- PASSAGE SHOWN

** BEGIN **

Management recognizes that any controls and procedures, no matter how well designed and operated, can provide only reasonable assurance of achieving their objectives and management necessarily applies its judgement in evaluating the cost-benefit relationship of possible controls and procedures. Based on the evaluation of our disclosure controls and procedures as of December 31, 2023, our Chief Executive Officer and Chief Financial Officer concluded that, as a result of a material weakness identified in our internal control over financial reporting, our disclosure controls and procedures were not effective as of December 31, 2023.

 

In the course of preparing the financial statements that are included in this Form 10-K, management has determined that a material weakness exists within the internal controls over financial reporting. The material weakness identified relates to the lack of formal control documentation and consistent execution of control procedures, and the lack of a sufficient complement of personnel within the finance and accounting function with an appropriate degree of knowledge, experience and training. We also noted a material weakness related to logical security and privileged access in the area of information technology. We concluded that the material weaknesses in our internal control over financial reporting information technology occurred because, prior to becoming a public company, we were a private company and did not have the necessary business processes, systems, personnel, and related internal controls necessary to satisfy the accounting and financial reporting requirements of a public company.

 

In order to remediate the material weaknesses, we expect to enhance our formal documentation over internal control procedures and management controls infrastructure to allow for more consistent execution of control procedures and hire additional accounting, and finance and information technology resources or consultants with public company experience.

** END **

- EXTRACTED ENTRIES

** BEGIN **

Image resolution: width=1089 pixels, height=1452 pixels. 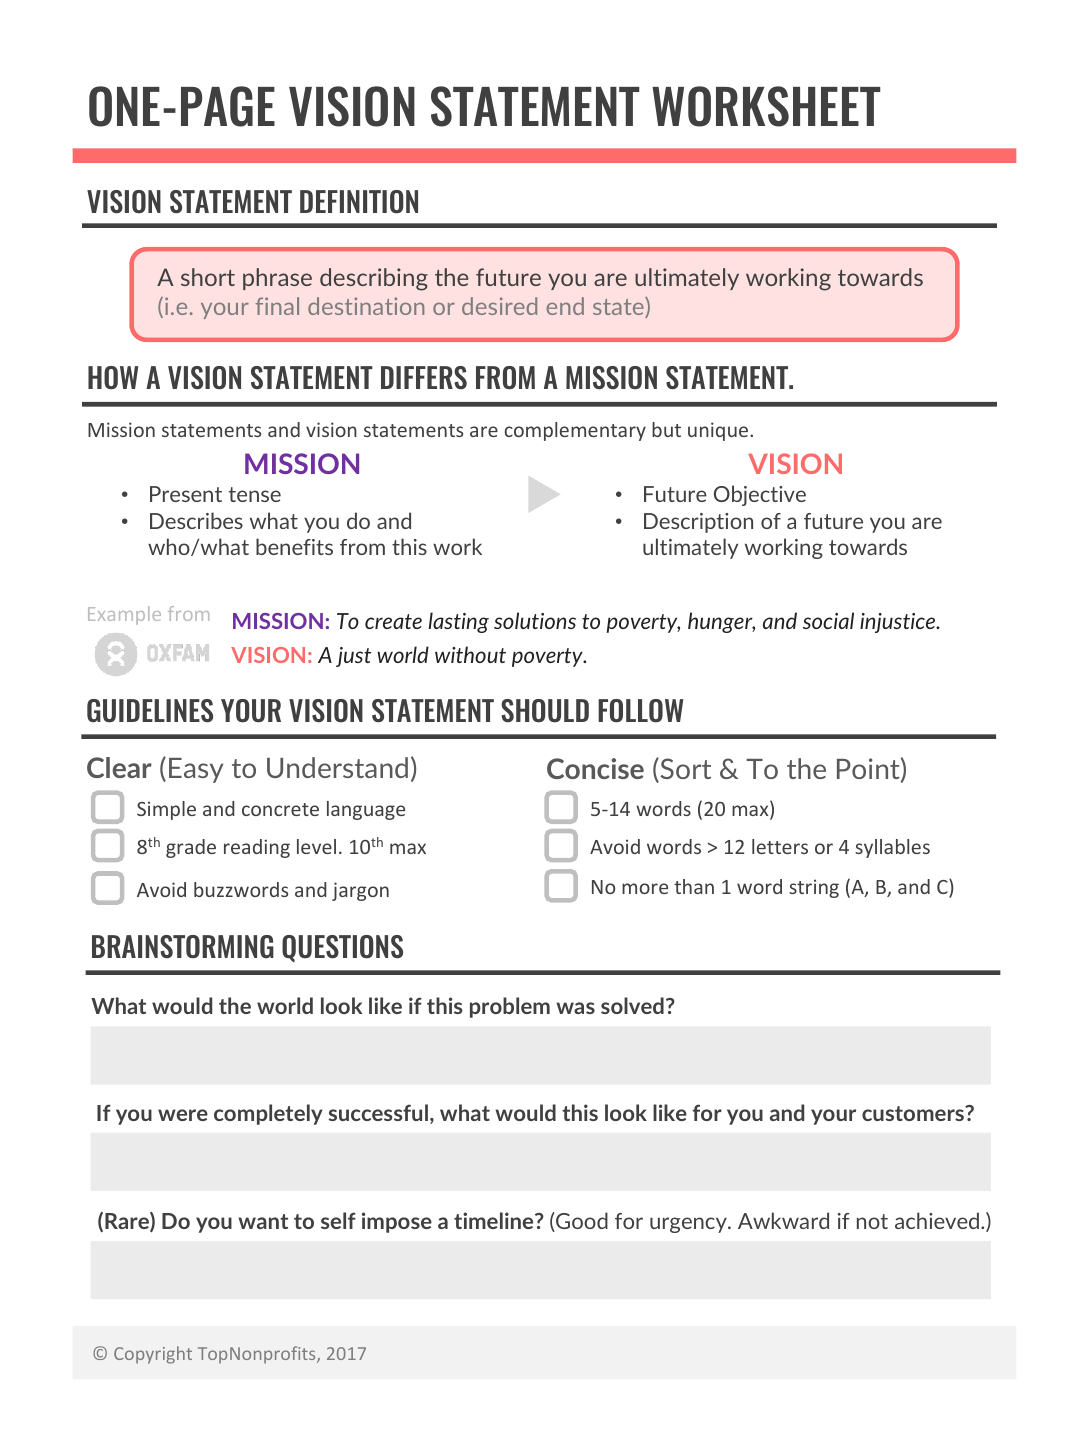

** END **
** BEGIN **

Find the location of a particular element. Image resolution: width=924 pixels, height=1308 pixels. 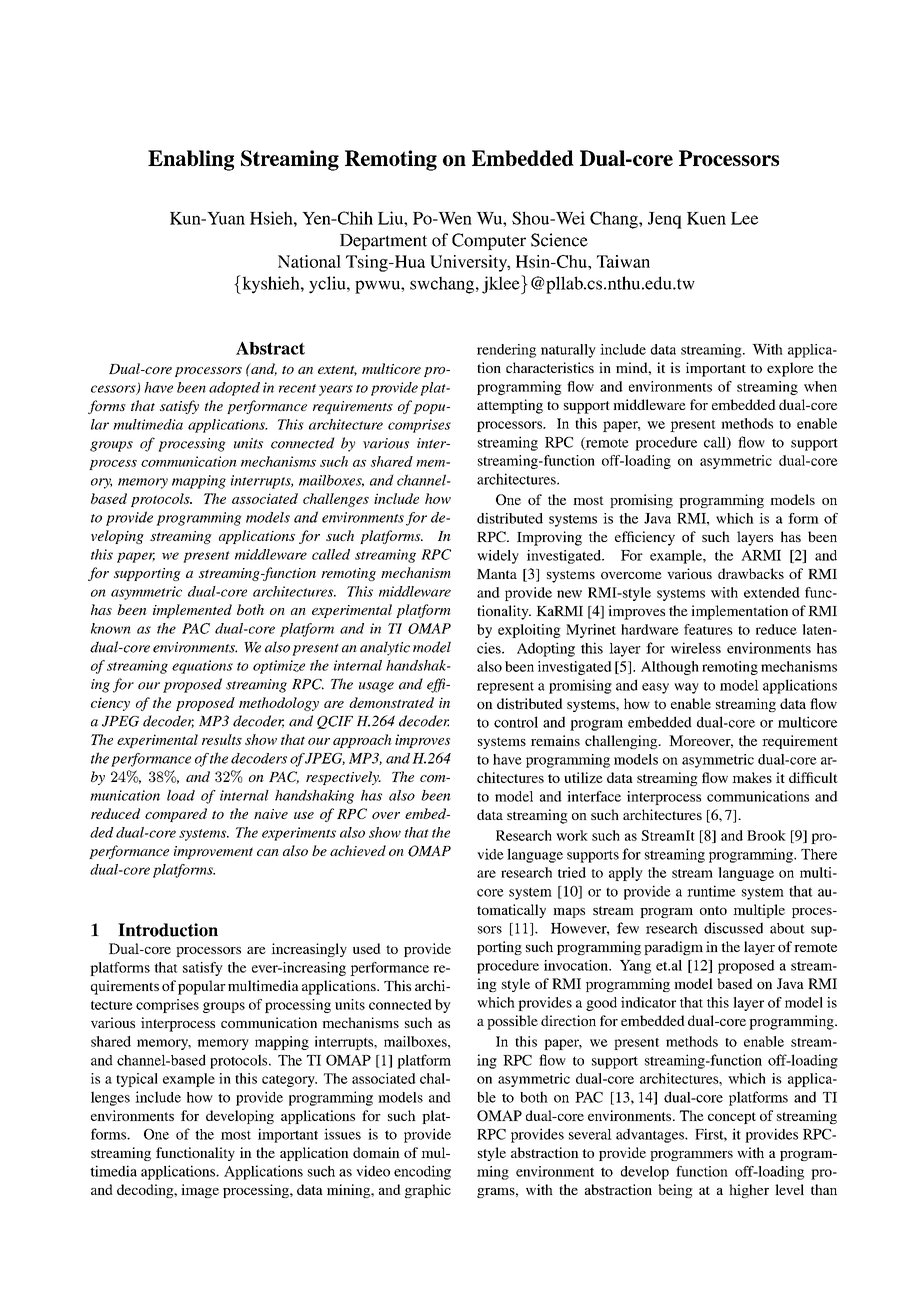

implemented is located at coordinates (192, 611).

** END **
** BEGIN **

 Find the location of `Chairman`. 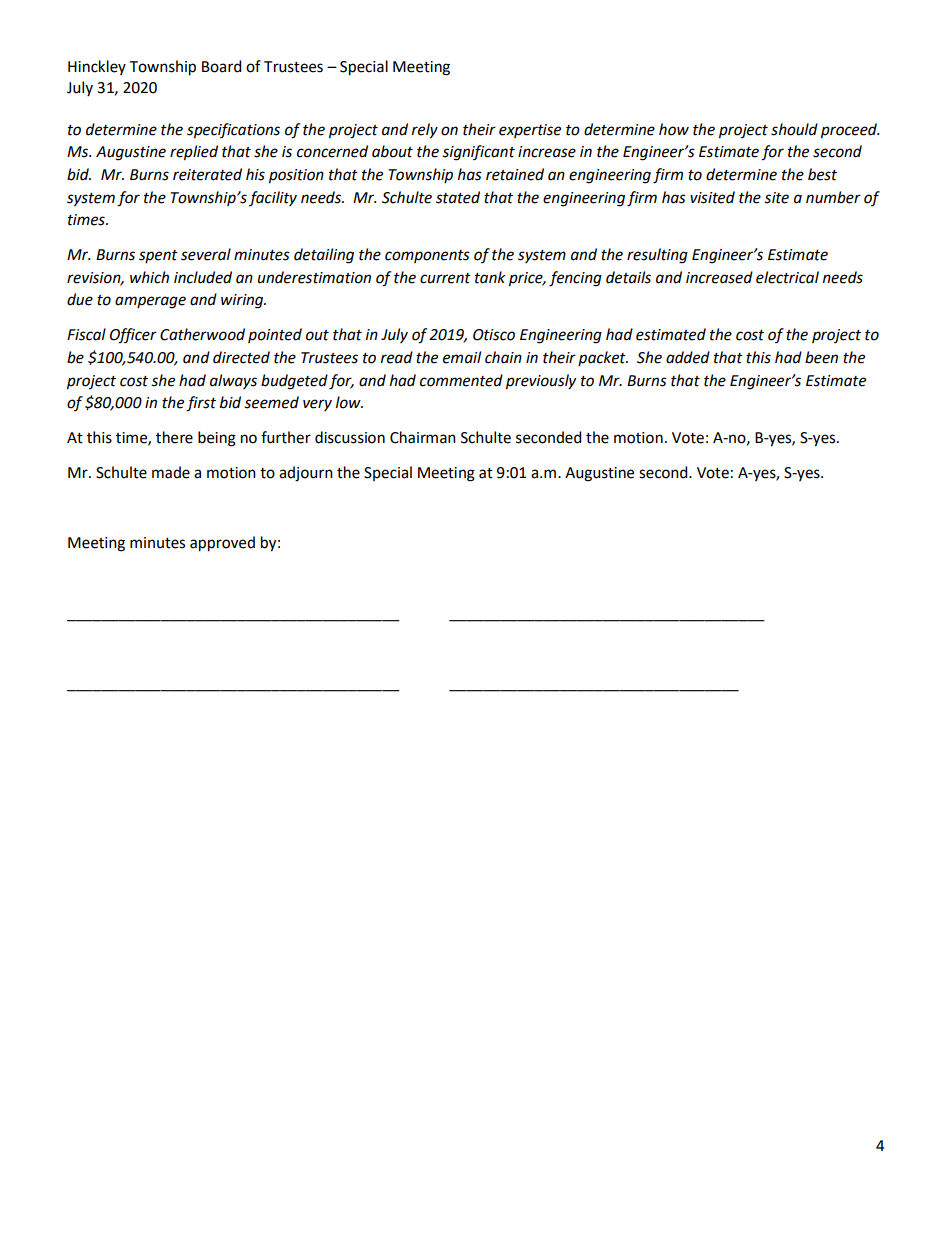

** END **

- PROBLEM 1
Please rewrite the paragraph of the controls excerpt that begins "In the course of preparing the financial statements" as a short bulleted list that keeps its main facts.
- PROBLEM 2
Summarize the controls excerpt in two sentences.
- PROBLEM 3
According to the controls excerpt, what area of information technology does the additional material weakness relate to?
Rely only on the controls excerpt, not the rows.

- CORRECT RESULT 1
- While preparing the financial statements in this Form 10-K, management found a material weakness in internal control over financial reporting.
- The weakness involves a lack of formal control documentation and consistent execution of control procedures.
- It also involves too few finance and accounting staff with the right knowledge, experience and training.
- A further material weakness concerns logical security and privileged access in information technology.
- These weaknesses arose because, before going public, the company was private and lacked the processes, systems, personnel and internal controls a public company needs for accounting and financial reporting.

- CORRECT RESULT 2
The Chief Executive Officer and Chief Financial Officer concluded that disclosure controls and procedures were not effective as of December 31, 2023, because of material weaknesses in internal control over financial reporting, including gaps in control documentation, finance staffing, and IT access security. The weaknesses stemmed from the company's history as a private company, and it plans to improve control documentation and hire more accounting, finance and IT resources or consultants with public company experience.

- CORRECT RESULT 3
Logical security and privileged access.